The decision appears to be a quick reaction to a backlash of complaints about the moratorium following a New York Times story about the controversial decision last week.

After receiving a flurry of applications, the bureau decided in May to stop accepting new applications so that it could carry out a comprehensive environmental analysis of solar developments’ potential impact on the vast public lands it manages in six western states. The environmental study was expected to take about two years.

The federal agency will now process new applications while carrying out the study, which will be used to determine whether proposed projects will be a good fit with the environment. The bureau is currently seeking public comments about the scope of the study.

Supporters of the moratorium said the government should first establish a national standard for measuring the environmental impact before considering more applications (see posts here and here). Solar energy developments could damage wildlife habitat even though they offer environmental benefits by producing clean energy. Several solar projects, such as one in Southern California which in undergoing hearings about the potential impact of the project on the endangered Mojave ground squirrel, have faced similar concerns.

The federal agency completed an environmental study for wind energy in 2005. It recently published a draft of an environmental study on geothermal energy projects and is looking for public comments.

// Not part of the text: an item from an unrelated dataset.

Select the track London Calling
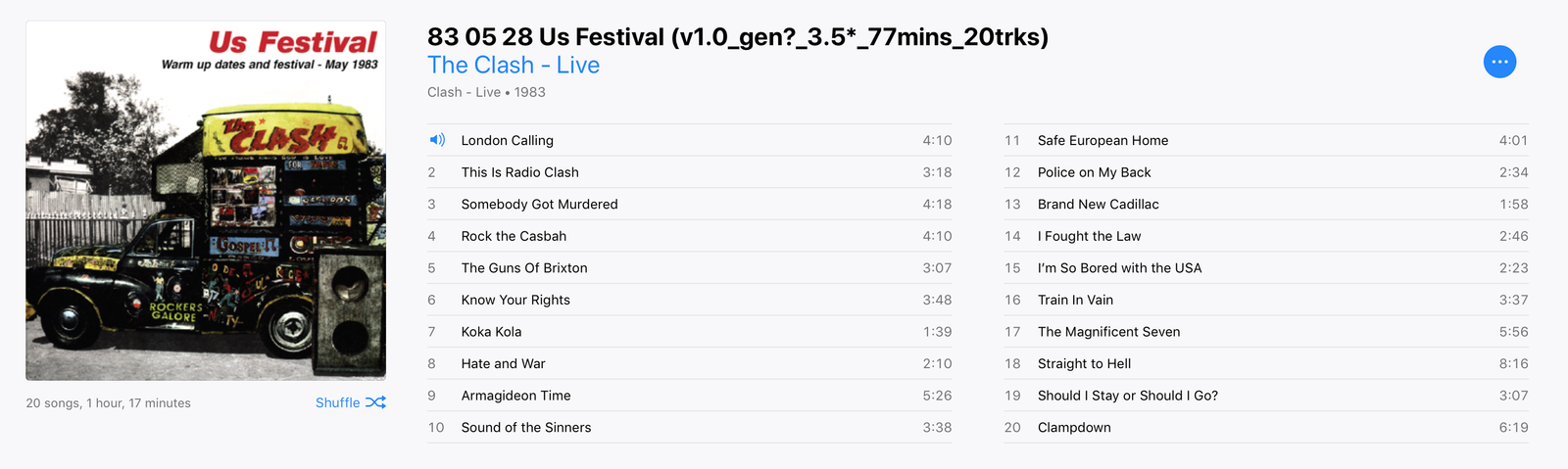click(507, 140)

But the solar project moratorium proved to be an unwise political move. Politicians local and national have been eager to show their support for renewable energy. California Gov. Arnold Schwarzenegger made an appearance at the headquarters of electric-car maker Tesla Motors two days ago to announce that Tesla would produce its new sedan, Model S, in California instead of New Mexico (see Tesla: We Will Build Electric Sedans in California).

Republican presidential candidate John McCain said that, if elected, he would set up a $300 million award for a cutting-edge battery technology to power cars. Meanwhile, his Democratic opponent, Barack Obama, said he would invest $150 billion over 10 years for developing renewable energy.

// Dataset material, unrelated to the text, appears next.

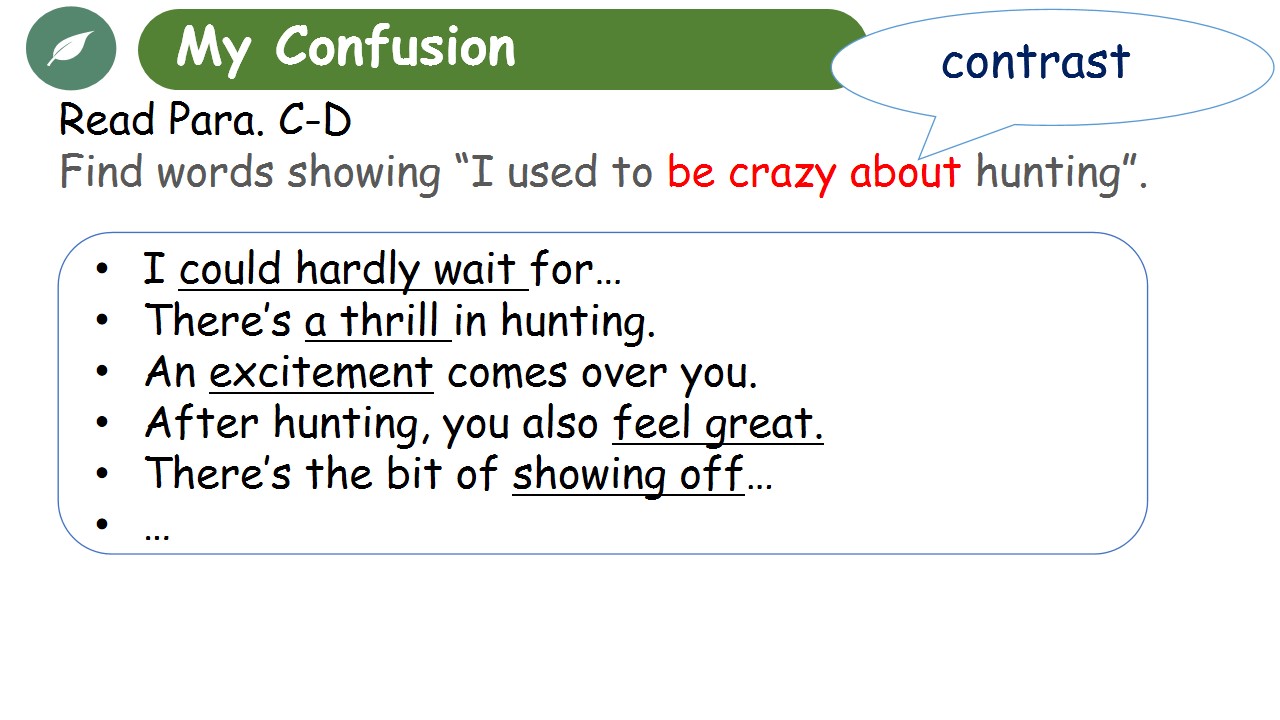The image size is (1280, 720).
Task: Click 'comes over you.' in third bullet
Action: point(603,373)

“We heard the concerns expressed … about waiting to consider new applications,” said BLM Director James Caswell i n a statement. “By continuing to accept and process new applications for solar energy projects, we will aggressively help meet growing interest in renewable energy sources, while ensuring environmental protections.”

The moratorium would have applied to solar developments in Arizona, California, Colorado, Nevada, New Mexico and Utah. The BLM had received 125 applications before it imposed the ban in May.

The BLM manages 258 million acres, more public land than any other federal agencies. Most of them are in western states. The agency has long allowed grazing, mineral mining and energy developments by private companies.

Sierra Club Executive Director Carl Pope said he supports the latest decision to accept new solar project applications. In a statement, he blamed the Bush administration for BLM’s decision to place a moratorium last month.

“We need to give the BLM and other agencies the staff and financial resources they need to conduct proper environmental reviews as expediently as possible,” Pope said. “This moratorium was simply one more symptom of the Bush disease – a pervasive rot that has rendered our federal government unwilling or unable to perform even its most basic functions.”